> [Provided data]
== Segment start ==

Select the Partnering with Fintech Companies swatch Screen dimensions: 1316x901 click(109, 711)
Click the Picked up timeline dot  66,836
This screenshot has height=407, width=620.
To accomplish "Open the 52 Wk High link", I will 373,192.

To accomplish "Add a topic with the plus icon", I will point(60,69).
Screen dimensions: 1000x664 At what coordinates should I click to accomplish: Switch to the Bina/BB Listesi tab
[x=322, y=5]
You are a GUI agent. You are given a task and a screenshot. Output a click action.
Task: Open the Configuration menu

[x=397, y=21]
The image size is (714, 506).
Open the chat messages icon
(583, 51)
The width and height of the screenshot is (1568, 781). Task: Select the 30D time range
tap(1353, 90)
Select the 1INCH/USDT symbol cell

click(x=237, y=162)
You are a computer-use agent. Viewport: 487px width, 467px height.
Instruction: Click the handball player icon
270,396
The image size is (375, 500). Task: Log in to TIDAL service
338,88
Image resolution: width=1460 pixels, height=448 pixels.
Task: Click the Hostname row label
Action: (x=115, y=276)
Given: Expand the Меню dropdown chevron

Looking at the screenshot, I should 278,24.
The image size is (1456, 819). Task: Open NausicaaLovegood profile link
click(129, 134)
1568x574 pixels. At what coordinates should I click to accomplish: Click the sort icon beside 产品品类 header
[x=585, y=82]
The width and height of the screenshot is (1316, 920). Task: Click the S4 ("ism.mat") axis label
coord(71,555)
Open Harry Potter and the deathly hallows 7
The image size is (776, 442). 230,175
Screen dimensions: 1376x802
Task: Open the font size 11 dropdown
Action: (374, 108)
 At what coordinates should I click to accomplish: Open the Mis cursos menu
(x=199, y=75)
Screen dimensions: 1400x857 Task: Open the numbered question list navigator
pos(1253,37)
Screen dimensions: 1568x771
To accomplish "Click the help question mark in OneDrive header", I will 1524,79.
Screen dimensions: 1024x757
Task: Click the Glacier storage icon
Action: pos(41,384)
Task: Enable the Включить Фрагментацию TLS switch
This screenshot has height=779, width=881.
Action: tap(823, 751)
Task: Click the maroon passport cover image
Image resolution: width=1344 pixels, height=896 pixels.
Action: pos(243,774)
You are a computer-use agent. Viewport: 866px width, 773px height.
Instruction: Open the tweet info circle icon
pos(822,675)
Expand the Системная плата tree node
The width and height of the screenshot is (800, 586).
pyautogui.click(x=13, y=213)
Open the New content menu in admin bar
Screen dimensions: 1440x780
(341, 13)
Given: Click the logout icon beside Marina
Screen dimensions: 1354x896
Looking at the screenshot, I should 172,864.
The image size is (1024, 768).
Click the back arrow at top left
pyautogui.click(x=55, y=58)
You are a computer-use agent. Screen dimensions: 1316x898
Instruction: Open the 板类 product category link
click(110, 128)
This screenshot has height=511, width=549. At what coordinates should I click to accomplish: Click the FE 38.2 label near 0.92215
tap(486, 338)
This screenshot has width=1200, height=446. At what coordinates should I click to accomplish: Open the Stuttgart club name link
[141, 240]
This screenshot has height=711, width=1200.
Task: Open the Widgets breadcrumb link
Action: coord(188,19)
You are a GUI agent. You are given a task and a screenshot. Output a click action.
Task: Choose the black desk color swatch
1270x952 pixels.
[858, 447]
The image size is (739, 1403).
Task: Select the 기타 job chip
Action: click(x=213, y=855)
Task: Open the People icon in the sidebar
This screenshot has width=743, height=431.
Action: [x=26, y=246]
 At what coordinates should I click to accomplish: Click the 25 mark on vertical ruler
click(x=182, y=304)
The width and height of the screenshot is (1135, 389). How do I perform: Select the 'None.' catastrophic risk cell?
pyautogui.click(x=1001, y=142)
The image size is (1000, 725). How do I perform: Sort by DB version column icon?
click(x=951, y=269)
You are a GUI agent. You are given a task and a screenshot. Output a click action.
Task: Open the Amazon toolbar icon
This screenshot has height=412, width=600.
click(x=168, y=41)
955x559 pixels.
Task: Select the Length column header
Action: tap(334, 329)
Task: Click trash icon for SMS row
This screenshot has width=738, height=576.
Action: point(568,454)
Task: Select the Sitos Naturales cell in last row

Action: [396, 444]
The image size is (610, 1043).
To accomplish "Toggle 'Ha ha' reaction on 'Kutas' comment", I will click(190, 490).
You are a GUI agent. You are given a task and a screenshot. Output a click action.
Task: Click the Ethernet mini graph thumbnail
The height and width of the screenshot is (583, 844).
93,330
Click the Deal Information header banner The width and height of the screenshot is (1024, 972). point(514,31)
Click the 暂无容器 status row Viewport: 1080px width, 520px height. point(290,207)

== Segment end ==

> [Activity] Retype the listing. Match it exactly.

> [Expected answer]
Select the Partnering with Fintech Companies swatch Screen dimensions: 1316x901 click(109, 711)
Click the Picked up timeline dot  66,836
This screenshot has height=407, width=620.
To accomplish "Open the 52 Wk High link", I will 373,192.

To accomplish "Add a topic with the plus icon", I will point(60,69).
Screen dimensions: 1000x664 At what coordinates should I click to accomplish: Switch to the Bina/BB Listesi tab
[x=322, y=5]
You are a GUI agent. You are given a task and a screenshot. Output a click action.
Task: Open the Configuration menu

[x=397, y=21]
The image size is (714, 506).
Open the chat messages icon
(583, 51)
The width and height of the screenshot is (1568, 781). Task: Select the 30D time range
tap(1353, 90)
Select the 1INCH/USDT symbol cell

click(x=237, y=162)
You are a computer-use agent. Viewport: 487px width, 467px height.
Instruction: Click the handball player icon
270,396
The image size is (375, 500). Task: Log in to TIDAL service
338,88
Image resolution: width=1460 pixels, height=448 pixels.
Task: Click the Hostname row label
Action: (x=115, y=276)
Given: Expand the Меню dropdown chevron

Looking at the screenshot, I should 278,24.
The image size is (1456, 819). Task: Open NausicaaLovegood profile link
click(129, 134)
1568x574 pixels. At what coordinates should I click to accomplish: Click the sort icon beside 产品品类 header
[x=585, y=82]
The width and height of the screenshot is (1316, 920). Task: Click the S4 ("ism.mat") axis label
coord(71,555)
Open Harry Potter and the deathly hallows 7
The image size is (776, 442). 230,175
Screen dimensions: 1376x802
Task: Open the font size 11 dropdown
Action: (374, 108)
 At what coordinates should I click to accomplish: Open the Mis cursos menu
(x=199, y=75)
Screen dimensions: 1400x857 Task: Open the numbered question list navigator
pos(1253,37)
Screen dimensions: 1568x771
To accomplish "Click the help question mark in OneDrive header", I will 1524,79.
Screen dimensions: 1024x757
Task: Click the Glacier storage icon
Action: pos(41,384)
Task: Enable the Включить Фрагментацию TLS switch
This screenshot has height=779, width=881.
Action: tap(823, 751)
Task: Click the maroon passport cover image
Image resolution: width=1344 pixels, height=896 pixels.
Action: pos(243,774)
You are a computer-use agent. Viewport: 866px width, 773px height.
Instruction: Open the tweet info circle icon
pos(822,675)
Expand the Системная плата tree node
The width and height of the screenshot is (800, 586).
pyautogui.click(x=13, y=213)
Open the New content menu in admin bar
Screen dimensions: 1440x780
(341, 13)
Given: Click the logout icon beside Marina
Screen dimensions: 1354x896
Looking at the screenshot, I should 172,864.
The image size is (1024, 768).
Click the back arrow at top left
pyautogui.click(x=55, y=58)
You are a computer-use agent. Screen dimensions: 1316x898
Instruction: Open the 板类 product category link
click(110, 128)
This screenshot has height=511, width=549. At what coordinates should I click to accomplish: Click the FE 38.2 label near 0.92215
tap(486, 338)
This screenshot has width=1200, height=446. At what coordinates should I click to accomplish: Open the Stuttgart club name link
[141, 240]
This screenshot has height=711, width=1200.
Task: Open the Widgets breadcrumb link
Action: coord(188,19)
You are a GUI agent. You are given a task and a screenshot. Output a click action.
Task: Choose the black desk color swatch
1270x952 pixels.
[858, 447]
The image size is (739, 1403).
Task: Select the 기타 job chip
Action: click(x=213, y=855)
Task: Open the People icon in the sidebar
This screenshot has width=743, height=431.
Action: [x=26, y=246]
 At what coordinates should I click to accomplish: Click the 25 mark on vertical ruler
click(x=182, y=304)
The width and height of the screenshot is (1135, 389). How do I perform: Select the 'None.' catastrophic risk cell?
pyautogui.click(x=1001, y=142)
The image size is (1000, 725). How do I perform: Sort by DB version column icon?
click(x=951, y=269)
You are a GUI agent. You are given a task and a screenshot. Output a click action.
Task: Open the Amazon toolbar icon
This screenshot has height=412, width=600.
click(x=168, y=41)
955x559 pixels.
Task: Select the Length column header
Action: tap(334, 329)
Task: Click trash icon for SMS row
This screenshot has width=738, height=576.
Action: point(568,454)
Task: Select the Sitos Naturales cell in last row

Action: [396, 444]
The image size is (610, 1043).
To accomplish "Toggle 'Ha ha' reaction on 'Kutas' comment", I will click(190, 490).
You are a GUI agent. You are given a task and a screenshot. Output a click action.
Task: Click the Ethernet mini graph thumbnail
The height and width of the screenshot is (583, 844).
93,330
Click the Deal Information header banner The width and height of the screenshot is (1024, 972). point(514,31)
Click the 暂无容器 status row Viewport: 1080px width, 520px height. point(290,207)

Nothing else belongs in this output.